風呂の準備はまだ日のある夕刻に。マッチを擦って柴に火を灯すと、煙突の白い煙が夕焼けの空に立ち上る。薪の燃える香りが辺りに漂い、秋の虫の音が耳に届く。夏と冬では、湯が沸くまでの時間も、使う薪の量も随分違うらしい。
子どもの頃、一度だけ五右衛門風呂に入ったことがある。慎重に下水板を踏んで入らないと、ひっくり返って鉄の底に触れたらたちまち火傷してしまう。あの時は気持ち良さより怖さの方が先に立っていた。その経験もあって、あえてまだ温い時に入ってみた。足元から熱い湯が迫ってくる不思議な感覚。この下に火があり、まさに今、自分は焚かれているんだ、という気持ちになる。水を足しながら自分好みの湯加減にする。火と水を操るという心地良さ。鉄で沸かしているからだろうか、井戸水が実に軟らかい。
窓を全開にしたら虫の音と共に、秋の風が吹き込んできた。

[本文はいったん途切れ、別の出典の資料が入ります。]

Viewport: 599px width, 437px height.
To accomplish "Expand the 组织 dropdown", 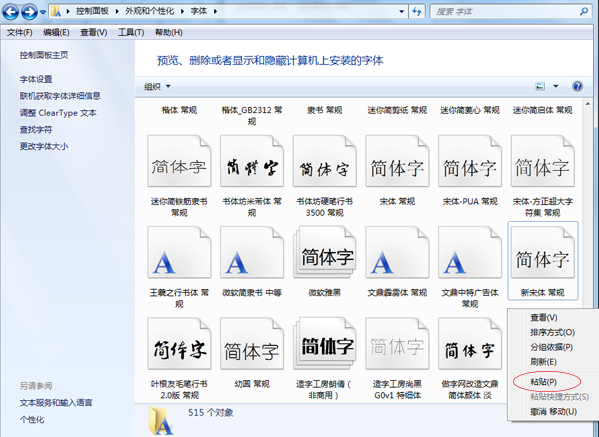I will point(157,86).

あぁ、これこそが豊かな暮らしというものだ!便利だから幸せとは限らない。この湯に浸かって心からそう感じた。
Text by Kundo Koyama
Photographs by Alex Mouton
五右衛門
- 〒601-0272 京都府京都市右京区京北下熊田町泓ケ2番地
- TEL : 075-855-1700
- URL : https://www.banja-kyoto.com/goemon
- 宿泊利用のみ。
料金:素泊まり¥22,000〜(2名利用時の1室料金、サービス料込)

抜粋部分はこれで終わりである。